▶ Text section:

Ignorance about sex and the various allied manifestations of this ignorance are probably peculiar to societies that are particularly taboo-ridden and prudish as our society certainly is. However, there are several other fears that men have about sex which are perhaps more universal. J gave serious thought to the subject and came up with the following points. One of the biggest stumbling blocks men have to overcome in their sexual lives is their fear of inadequacy, which takes on a number of forms. For one thing, just as women have to contend with the physical ideal of the sexy woman (Sophia Loren, Jacqueline Bissel, Mumtaz, Zeenat Aman) men have to tussle with the ideal image of the masculine, virile, potent, devastating, “macho” man (Sean Connery, Richard Burton, Marlon Brando, Vinod Khanna, Dharmendra). Since not all can men look like these or exude the sexiness they seem to can do almost unconsciously, the feeling that they are physically “lesser” beings and that their women might be disappointed in their “inferior” physique often troubles the “ordinary” man.

▶ Material:
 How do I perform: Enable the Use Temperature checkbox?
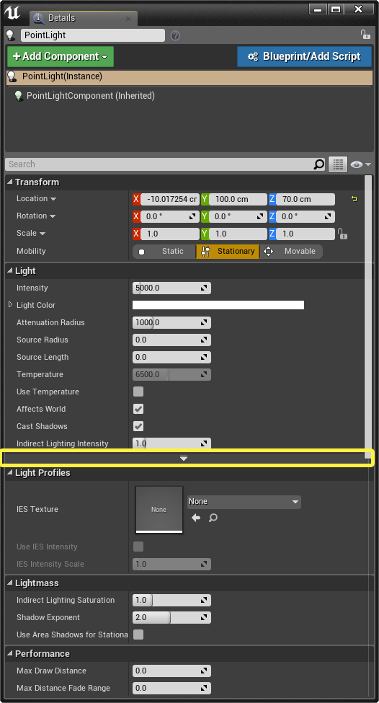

▶ Stated goal: Carry on the passage about men's fears concerning sex, starting right after its last sentence.

▶ The result:
Secondly, there is the fear that they might not be able to perform at the crucial moment. This form of the fear of inadequacy is heightened by the fact that they don’t look like the “macho” role-models or feel as confident as the heroes of novels and films -James Bond, for instance, seems to be able to rise to the occasion even after a day full of chases, hunts, shoot-outs, tortures and all the rest that is packed into 24 hours of 007’s life.

The fear of inadequacy also fills many men with apprehension about being able to please a woman. For many men (and, in India at least, many women) female sexuality is something vague and distant, about which they know little or nothing. And, with talk of the elusive female orgasm coming closer to home, some men feel ill-equipped to bring their women to it.

A second major phobia that men face today, said J, is that of being dominated by the woman. Especially now when some women are becoming more conscious of their sexuality and their right to sensual pleasure, they may try to tell their husband or lover what they would and would not like them to do. This is a breaking away from the traditional pattern, even in sex, of the aggressive male and the passive female, and many men who are confronted with it feel threatened, unable to accept it.

Coupled with this is a fear that these “dominating” women might be insatiable, said J.

The bug-bear of “incompatibility” is, of course, a fear that men and women share. And some men live in dread of being compared to other men the woman has known.

A major fear that many men share is the fear of hurting the woman, especially when she is a virgin.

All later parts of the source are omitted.